■ What the task asks:
Transcribe only what runs from the line containing "Screen dimensions: 542x817" through the final line below, exactly, and leave every picture out.

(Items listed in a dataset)
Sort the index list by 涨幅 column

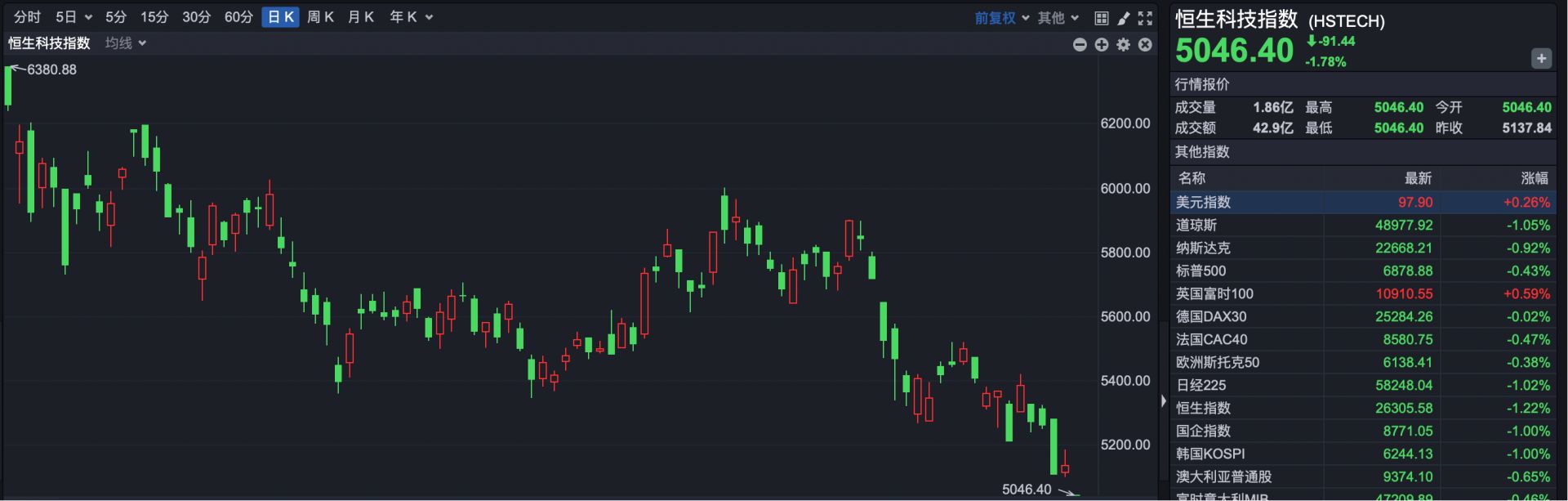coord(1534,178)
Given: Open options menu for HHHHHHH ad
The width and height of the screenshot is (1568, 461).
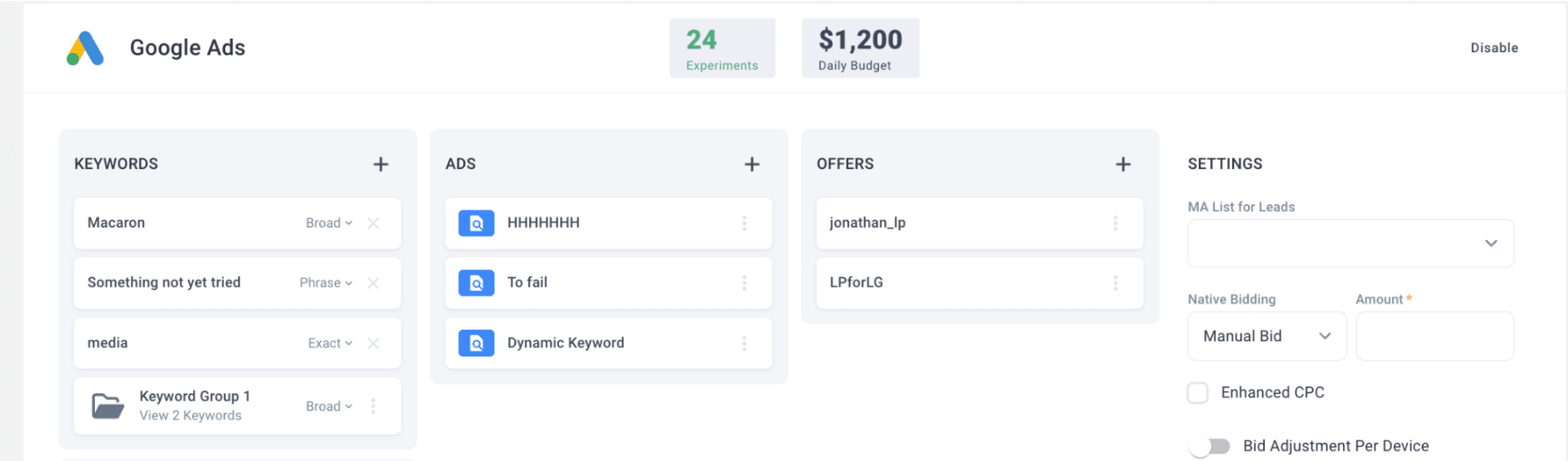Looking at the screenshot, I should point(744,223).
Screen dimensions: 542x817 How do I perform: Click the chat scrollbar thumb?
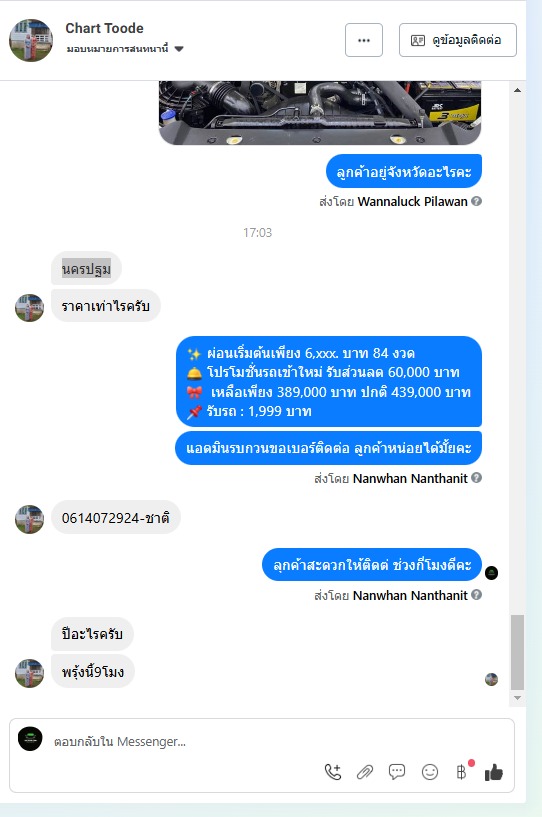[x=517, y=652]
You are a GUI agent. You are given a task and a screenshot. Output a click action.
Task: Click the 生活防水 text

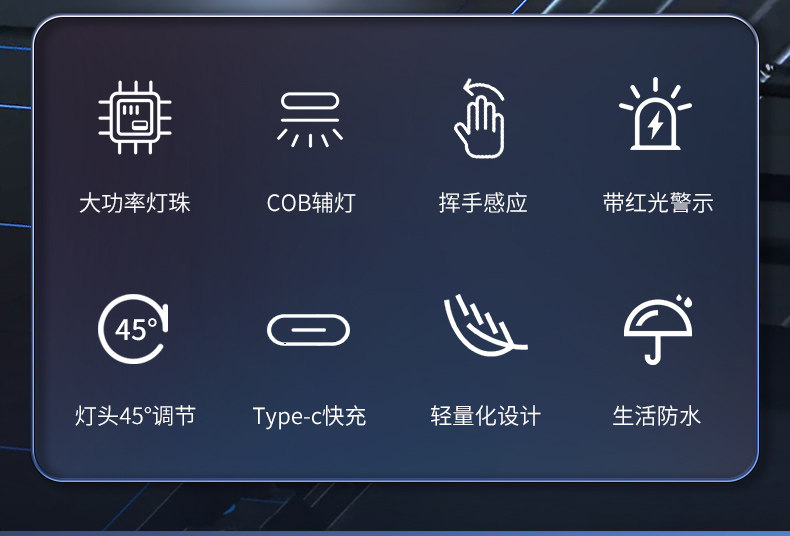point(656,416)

■ Exercise answer:
Screen dimensions: 542x817 How do I perform: Click the chat scrollbar thumb?
[x=517, y=652]
You are a GUI agent. You are given a task and a screenshot. Output a click action.
Task: Click the 生活防水 text

point(656,416)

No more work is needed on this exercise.